The novel is a collection of separate but related short stories about eight fictional (but based on actual) women photographers, all in their twenties at the start of their stories. The stories span from about 1915 to the 1980s, covering a century of history and a revolutionary shift in women's history. Each woman is different, each story is different. But each woman is bound together by similar threads- a passion for photography and their art, a desire to express themselves through their work, and the tension that exists in balancing all of that with societal expectations and their roles and responsibilities as mothers, wives, lovers.

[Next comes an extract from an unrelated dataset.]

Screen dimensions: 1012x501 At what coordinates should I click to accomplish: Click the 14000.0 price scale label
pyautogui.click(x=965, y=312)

Eight Girls is dominated by a celebration of women's creative expression and passion. It also examines how each woman moved within her time period, influenced by the age in which she lived, yet stretching her boundaries further through her work and her life. Some of the protagonists fought against their circumstances, some ran from them, others used them to their advantage. They took husbands, left husbands, traveled the world, or stayed in one place. But each set out to accomplish something, to find themselves, and to express themselves in their work and art, beyond the limited expectations society allowed them. I was struck by the fact that each era seemed to demand something different from its women; the contrast between Edwardian 1915 and feminist 1970 is stark, but the limits and demands on women still existed in both, in contrasting ways- for instance, while at first it was unthinkable to imagine a life outside the home, later it was just as taboo to admit that a life inside the home could be a desired thing. This book seemed to point out that the feminist movement has been just a constant reassessment of how women can and should be defined- and it drove the point that the issue is far from settled, in society or within our own minds.

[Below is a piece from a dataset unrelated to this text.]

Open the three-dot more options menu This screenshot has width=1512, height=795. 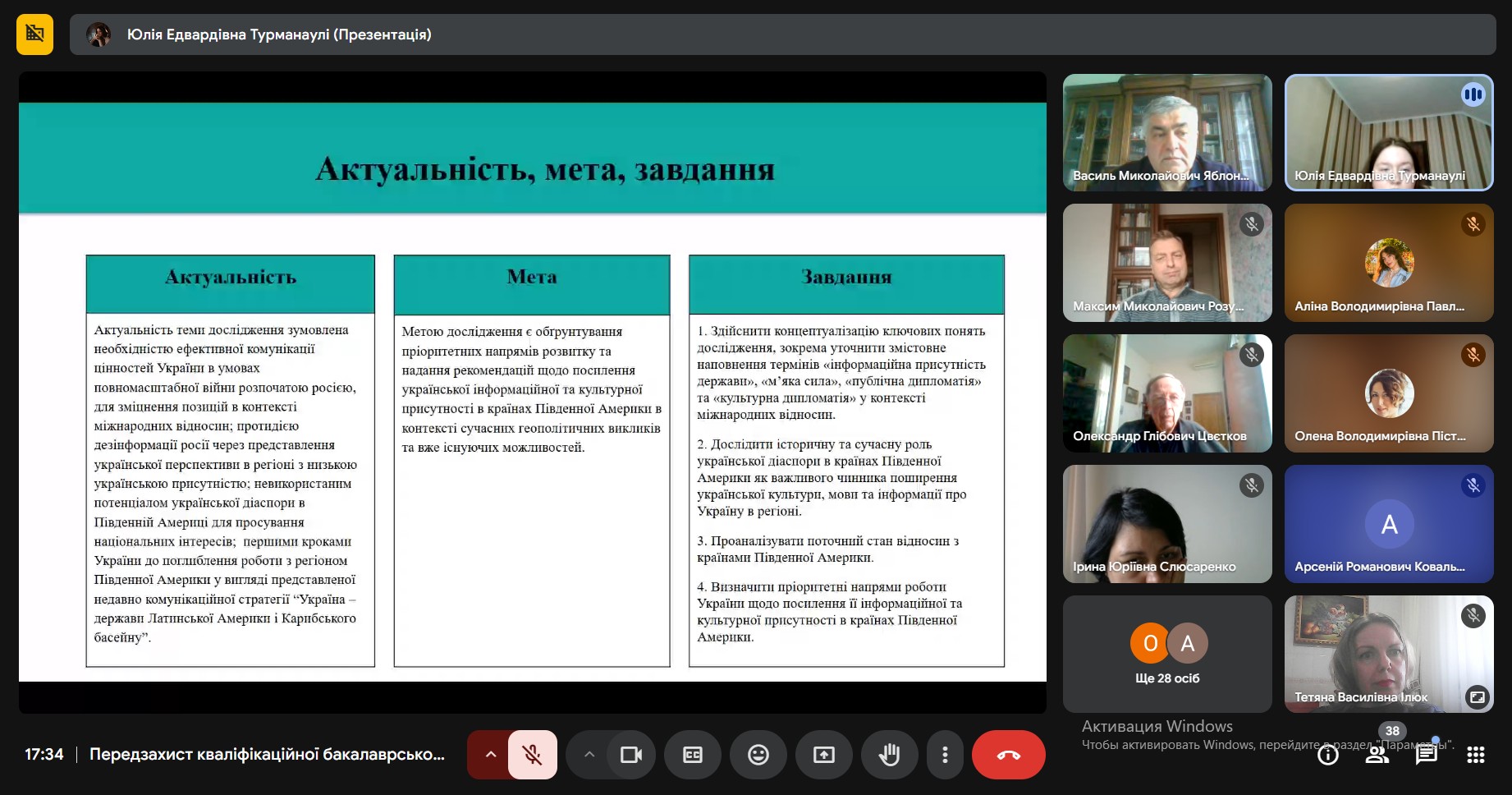[945, 755]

Photography acts as the common denominator between the female protagonists, and using it as a way to tell these stories was utter genius because photography is all about perspective. It is about choosing what to see, what to focus on, and how to express it. What each photographer does to capture a picture, she also does on a wider scale in determining the outcome of her life. In Eight Girls, photography represented freedom- the excuse for a girl to travel, the way in which the woman can see her lover, the view through which a mother saw her children. It is also vulnerability at its most acute, a self-portrait which none of the women can hide from. Each story starts with the photographer as apprentice, just learning an art for which she is passionate but unfamiliar; the women's ultimate mastery of photography serves to either mirror their own control over their lives, or contrast sharply with the lack of self-mastery they come to have. Through a camera, the photographer can exert control over a moment and an outcome in ways that we never can in life; in this novel, the control and freedom of making art with photographs comes to symbolize the shift in female roles throughout the twentieth century, while demonstrating that that shift is still underway.

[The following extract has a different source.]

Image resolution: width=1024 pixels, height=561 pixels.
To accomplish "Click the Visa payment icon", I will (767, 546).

I feel this was the first book in quite a while where I fully identified with every piece of it- each protagonist close to my age, on the cusp of womanhood, trying to determine who they are and how to direct their lives.  I felt their desire to fulfill their creative passion, for that desire tugs at me incessantly day by day. But I also understood the struggle of prioritization that comes with wanting to fulfill oneself, trying to balance the tightrope that exists between what I am and what I am required to be. It is the challenge of definition. There is so much to me, to all of us, that one label or one identifier is not enough. I don't want to be defined with only one term: as mother only, as careerwoman only, as wife only. I want the entry behind my name to extend to a variety of roles, all capturing my various shades and hues like a child's kaleidoscope. But how? That is the question of Eight Girls, the ultimate game-changer, the thought that trips each woman up. And, like those women, just when I think I have it figured out, as I stand in the mirror watching myself be the woman/wife/student/careerwoman/writer/reader/cook/follower-of-passions that I want to see, the mirror shifts its focus and I must start again. It's a trick, this balancing act, a trick of perspective. Like taking a picture.